# Hi there



## rawrpower (Feb 2, 2009)

Hello!  

I'm rawrpower, hear me rawrrrrrrr!!!


----------



## TreeBob (Oct 11, 2008)

umm hello, you scare me.


----------



## rawrpower (Feb 2, 2009)

uhmmm, I scare you?! have you seen your avatar lately?! 


 nah... be nice! i'm new! :rose:


----------



## LadyJava (Oct 26, 2008)

Hi Rawrpower. Welcome to PersonalityCafe. I hope you enjoy your time here.


----------



## starri (Jan 23, 2009)

roud:roud::happy:


----------



## vanWinchester (May 29, 2009)

Welcome. Enjoy your stay


----------



## Ćerulean (Nov 18, 2008)

~meow~
:mellow:
*runs*


----------



## rawrpower (Feb 2, 2009)

back at you!


----------



## TreeBob (Oct 11, 2008)

Holy hell!!! I just looked in the mirror and I look terrible!


----------



## LadyJava (Oct 26, 2008)

Rawrpower is very sweet, smart and interesting. I've known her for years now from another site.

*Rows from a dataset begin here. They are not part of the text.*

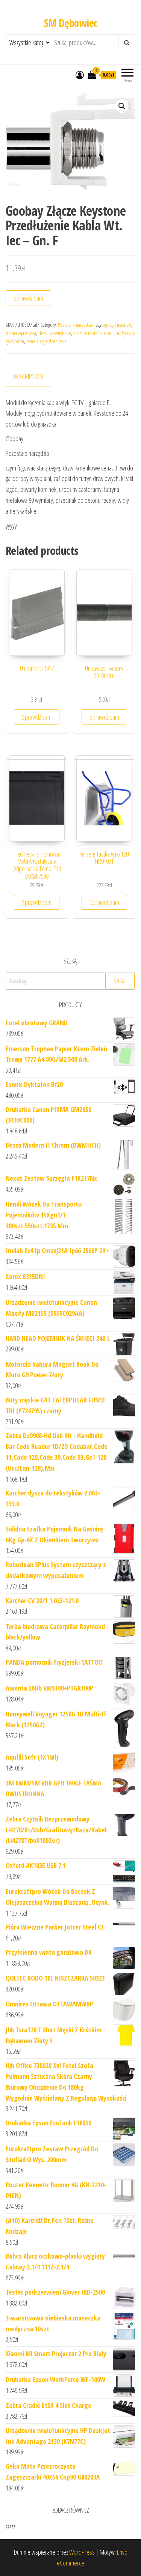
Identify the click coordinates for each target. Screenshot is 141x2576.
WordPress (82, 2551)
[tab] (34, 376)
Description (28, 376)
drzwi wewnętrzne (54, 333)
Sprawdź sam (28, 297)
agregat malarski (117, 324)
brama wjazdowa (21, 333)
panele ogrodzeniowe (46, 341)
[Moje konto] (80, 74)
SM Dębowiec (70, 23)
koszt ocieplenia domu (94, 333)
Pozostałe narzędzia (75, 324)
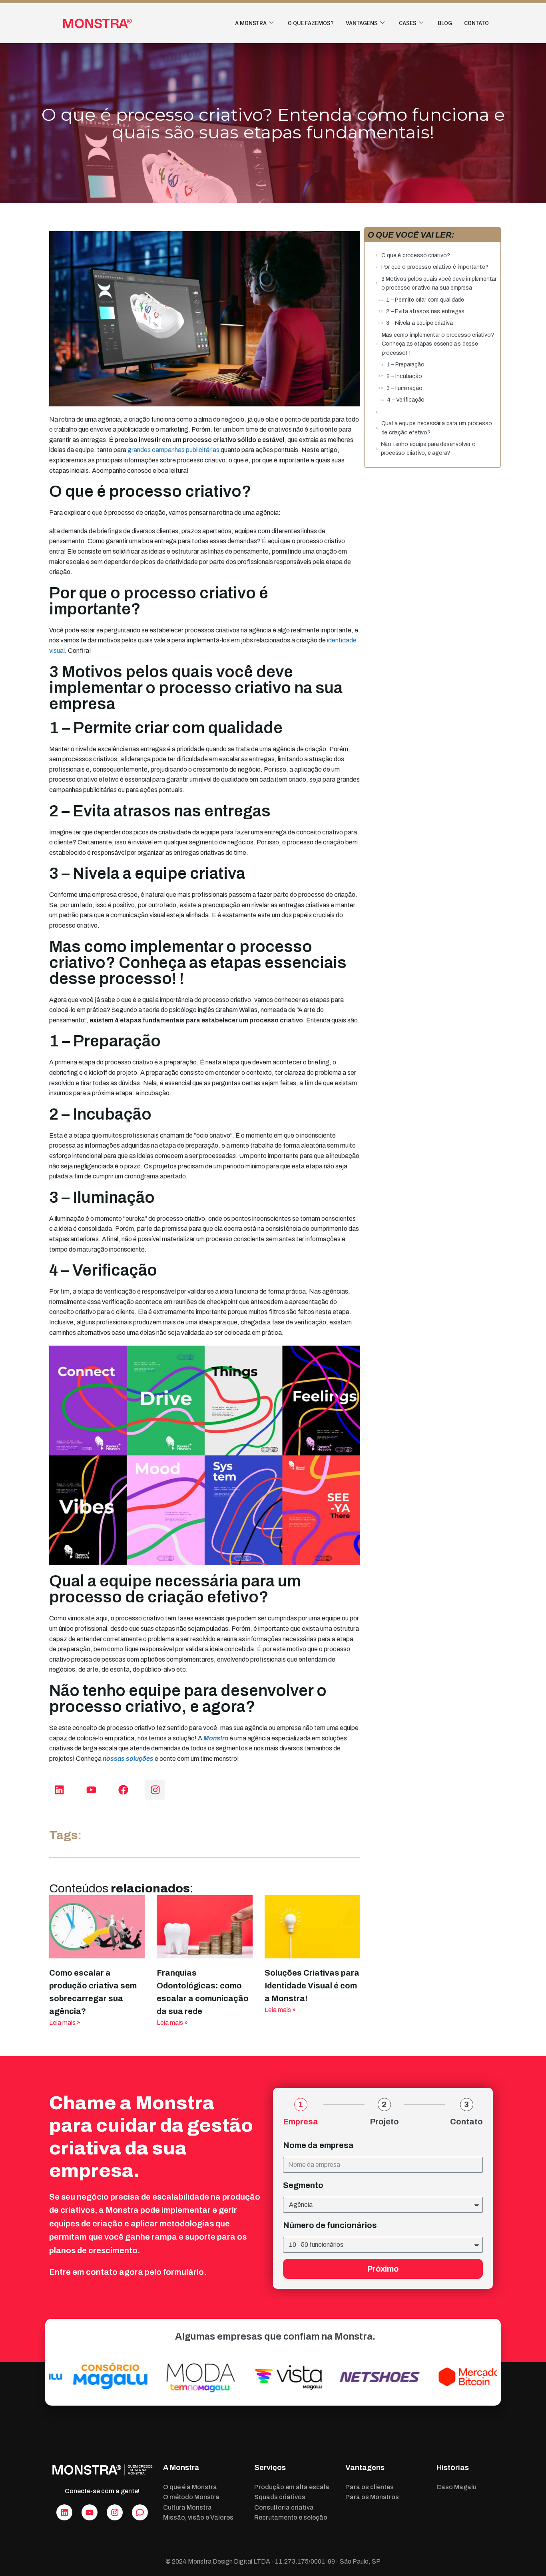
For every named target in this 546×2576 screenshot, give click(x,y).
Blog (445, 23)
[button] (493, 235)
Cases (407, 23)
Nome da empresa (318, 2145)
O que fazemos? (311, 23)
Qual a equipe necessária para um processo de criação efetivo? (436, 427)
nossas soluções (128, 1758)
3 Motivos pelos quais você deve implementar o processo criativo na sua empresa (438, 283)
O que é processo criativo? (415, 255)
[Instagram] (155, 1790)
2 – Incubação (404, 376)
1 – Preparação (405, 365)
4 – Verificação (405, 400)
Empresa (300, 2121)
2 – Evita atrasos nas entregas (425, 311)
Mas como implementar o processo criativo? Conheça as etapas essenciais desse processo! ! (438, 344)
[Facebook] (123, 1790)
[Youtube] (91, 1790)
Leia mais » (64, 2022)
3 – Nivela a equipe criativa (419, 323)
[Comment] (140, 2512)
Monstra (215, 1738)
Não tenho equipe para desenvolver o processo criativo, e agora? (428, 448)
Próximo (383, 2268)
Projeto (384, 2121)
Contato (476, 23)
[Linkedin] (59, 1790)
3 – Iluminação (404, 388)
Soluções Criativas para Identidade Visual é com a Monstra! (312, 1985)
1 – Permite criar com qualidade (425, 300)
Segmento (303, 2185)
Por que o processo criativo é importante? (434, 267)
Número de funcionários (330, 2225)
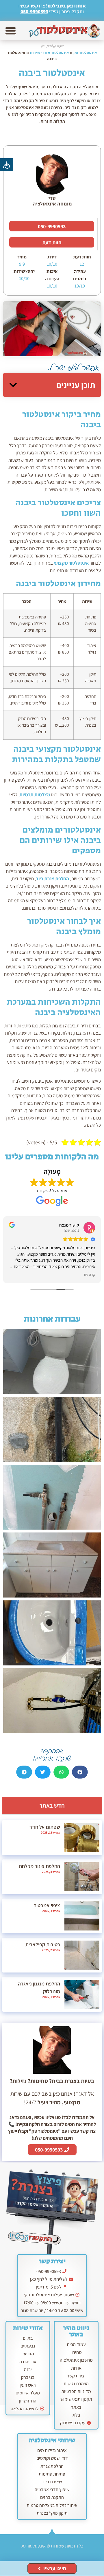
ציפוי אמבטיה (47, 1905)
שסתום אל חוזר (44, 1827)
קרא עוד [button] (89, 1274)
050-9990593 (34, 11)
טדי (52, 198)
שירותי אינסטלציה (52, 2440)
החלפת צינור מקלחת (39, 1866)
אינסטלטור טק (85, 53)
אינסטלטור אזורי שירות (49, 53)
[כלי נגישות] (6, 164)
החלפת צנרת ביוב (52, 878)
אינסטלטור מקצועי (71, 563)
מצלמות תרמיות (34, 794)
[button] (10, 30)
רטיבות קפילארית (42, 1944)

Rawrpower, where are you from? What do you do? What's your home address and your deepest fears? :wink:


----------



## Trope (Oct 18, 2008)

Welcome to the forum, rawrpowr. roud:


----------



## TreeBob (Oct 11, 2008)

java_monkey said:


> Rawrpower is very sweet, smart and interesting. I've known her for years now from another site.
> 
> Rawrpower, where are you from? What do you do? What's your home address and your deepest fears? :wink:


Does this make rawr an INFP?


----------



## LadyJava (Oct 26, 2008)

It does indeed. 

(Don't kill me rawr, it's a good thing. Inquiring minds want to know!)


----------



## rawrpower (Feb 2, 2009)

awwww you are making me blush!

well, I'm from Israel, middle east.  

and my deepest fear is that people would know my home address and come in masses to visit  - j/k


----------



## Roland Khan (May 10, 2009)

NF huh? Googles should be arriving shortly with the catapults. My explosive balls are loaded and ready to go......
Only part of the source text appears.